# Extracted entries:

▬▬▬▬▬▬▬▬▬▬

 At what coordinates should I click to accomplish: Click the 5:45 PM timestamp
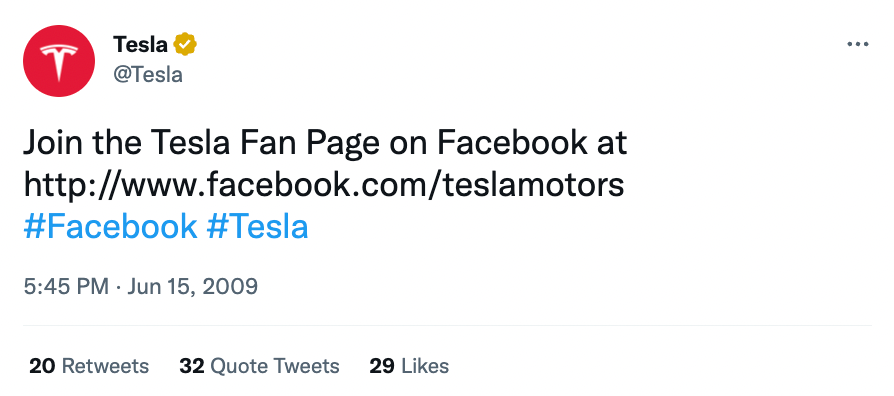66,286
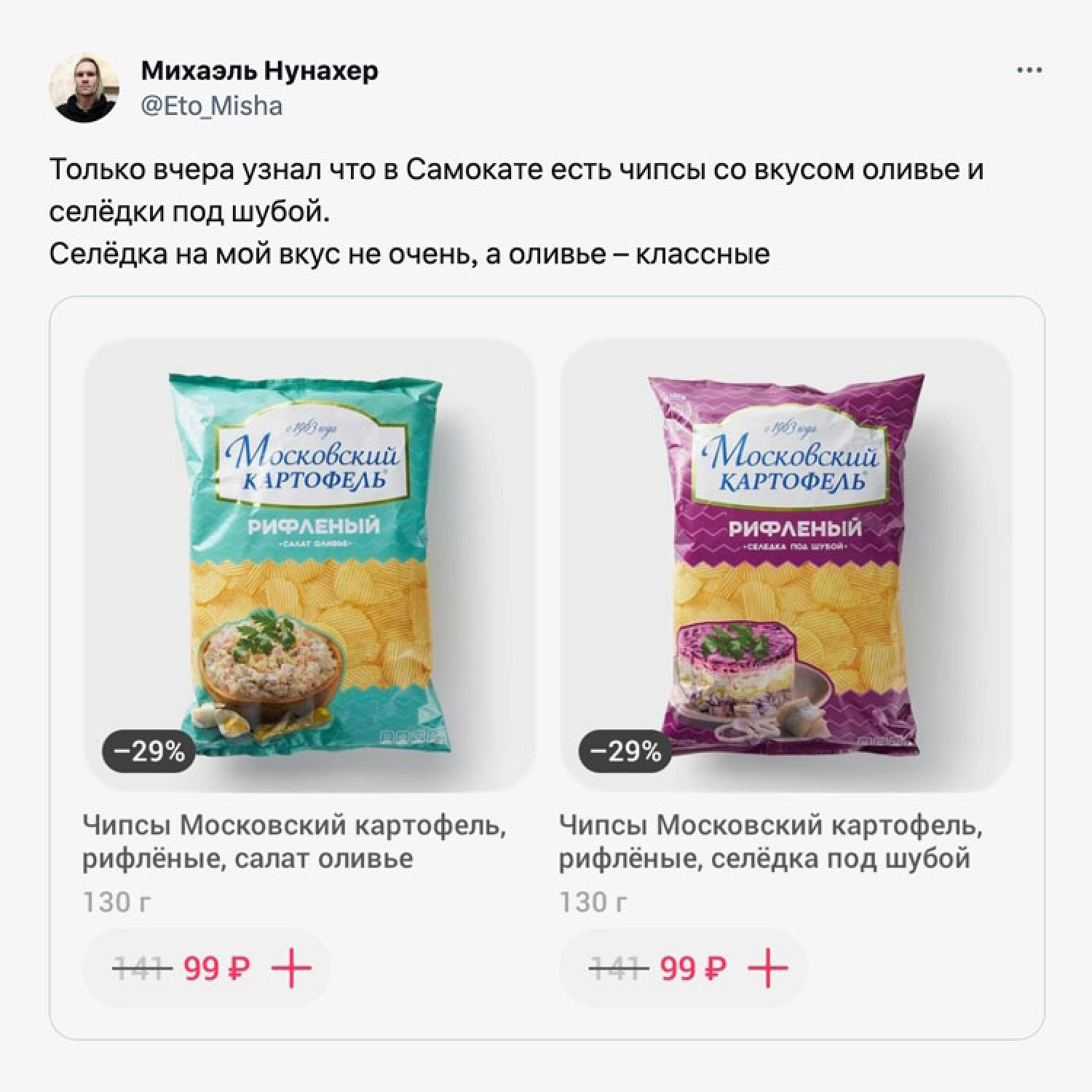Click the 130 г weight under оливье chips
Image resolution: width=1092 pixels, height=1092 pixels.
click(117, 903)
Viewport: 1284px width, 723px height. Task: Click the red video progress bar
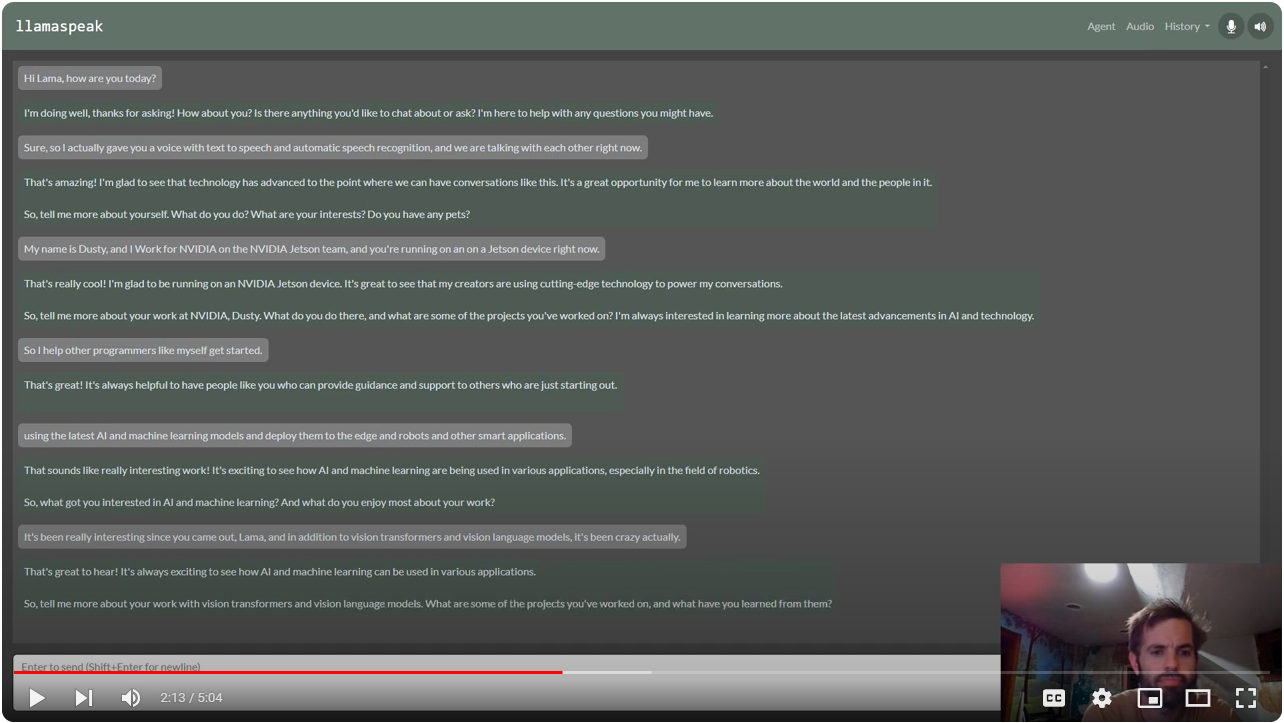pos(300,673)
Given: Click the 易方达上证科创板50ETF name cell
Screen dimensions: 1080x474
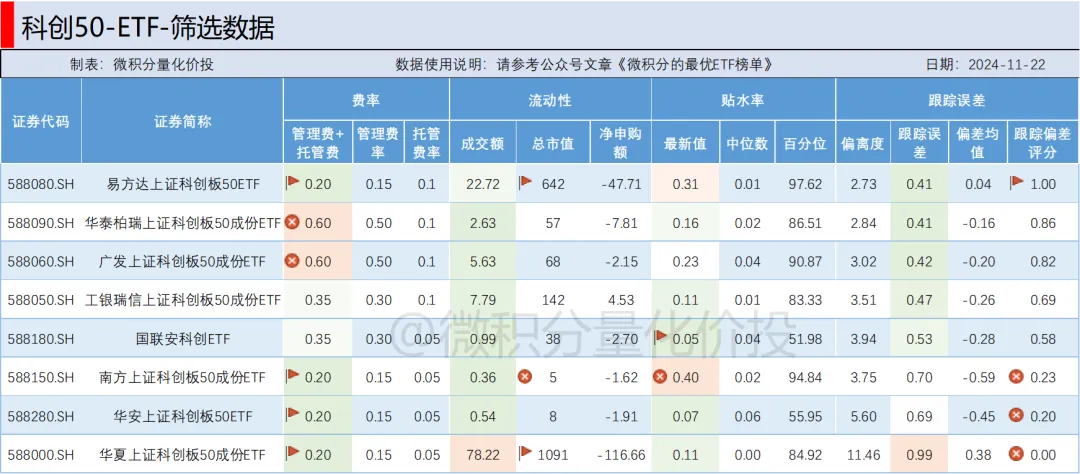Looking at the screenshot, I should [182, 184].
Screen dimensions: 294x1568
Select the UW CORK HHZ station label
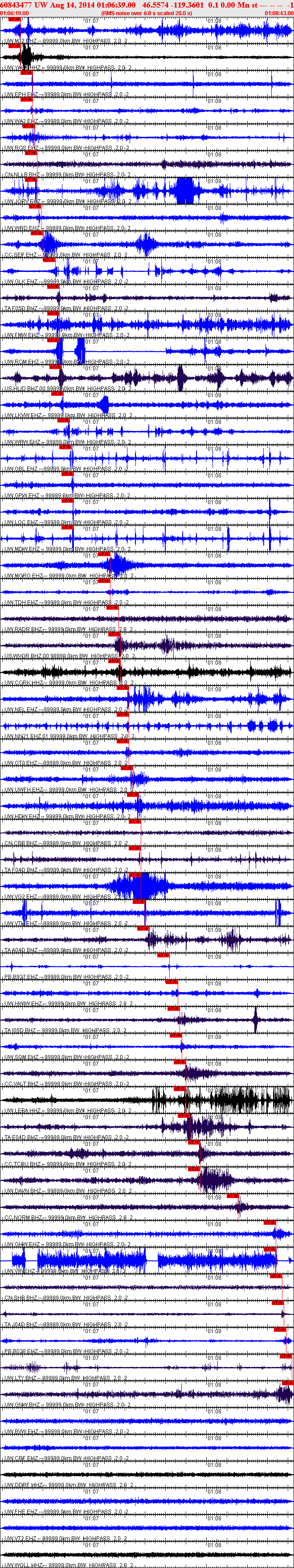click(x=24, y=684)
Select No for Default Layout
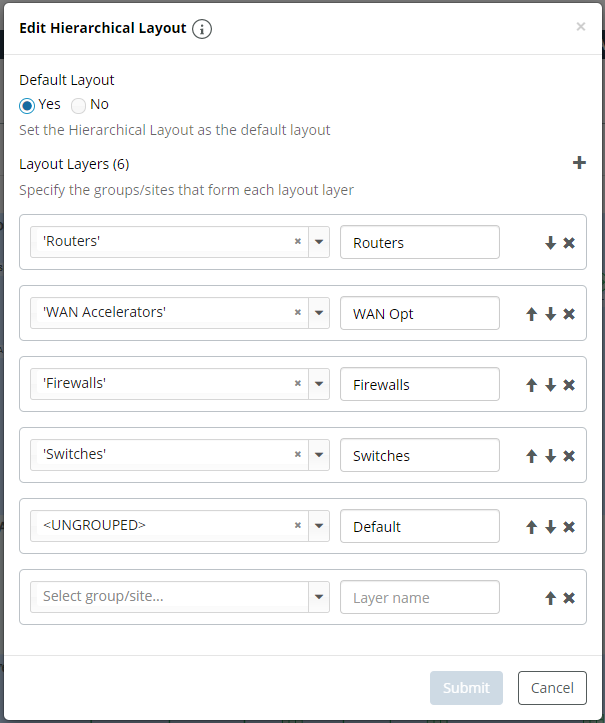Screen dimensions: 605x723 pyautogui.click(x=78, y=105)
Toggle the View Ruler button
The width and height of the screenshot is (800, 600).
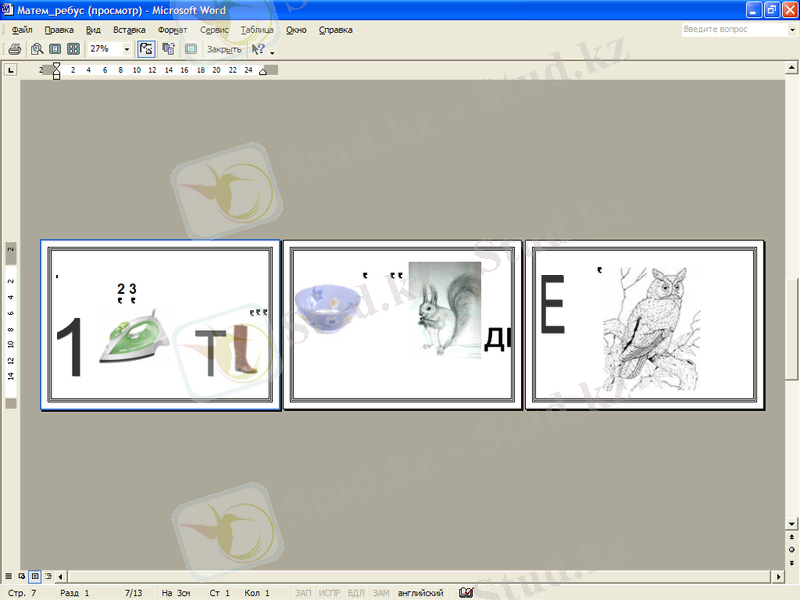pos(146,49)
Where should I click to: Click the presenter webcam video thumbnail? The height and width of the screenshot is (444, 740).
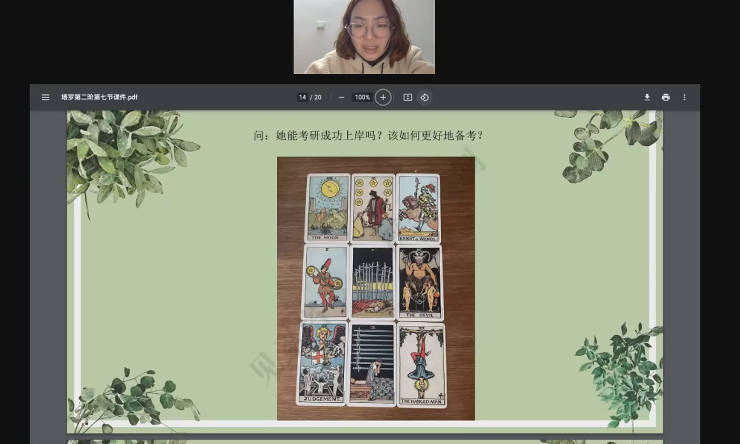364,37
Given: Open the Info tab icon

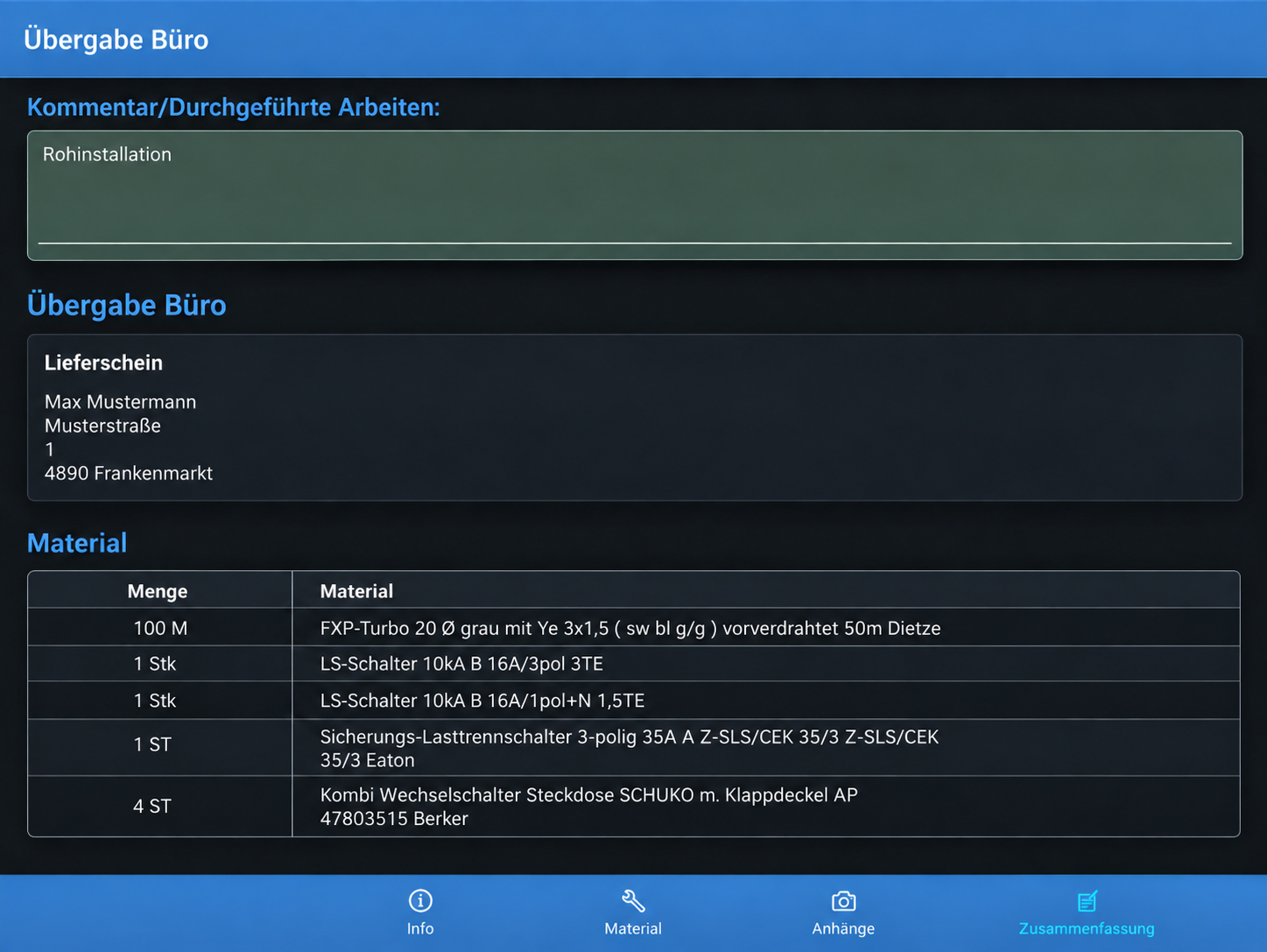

▬▬▬▬▬▬▬▬▬▬

# Your assignment:
Output nothing but the records, word for word, and none of their pictures.

# Exercise solution:
 At what coordinates should I click to accomplish: Click the 5:45 PM timestamp
66,286
Click the 130 г weight under оливье chips
Image resolution: width=1092 pixels, height=1092 pixels.
click(117, 903)
Viewport: 1284px width, 723px height. Task: Click the red video progress bar
pos(300,673)
Given: Click the 易方达上证科创板50ETF name cell
Screen dimensions: 1080x474
Looking at the screenshot, I should [182, 184].
Screen dimensions: 294x1568
Select the UW CORK HHZ station label
click(x=24, y=684)
Select No for Default Layout
Screen dimensions: 605x723 pyautogui.click(x=78, y=105)
Toggle the View Ruler button
The width and height of the screenshot is (800, 600).
pos(146,49)
Where should I click to: Click the presenter webcam video thumbnail? The height and width of the screenshot is (444, 740).
364,37
Given: Open the Info tab icon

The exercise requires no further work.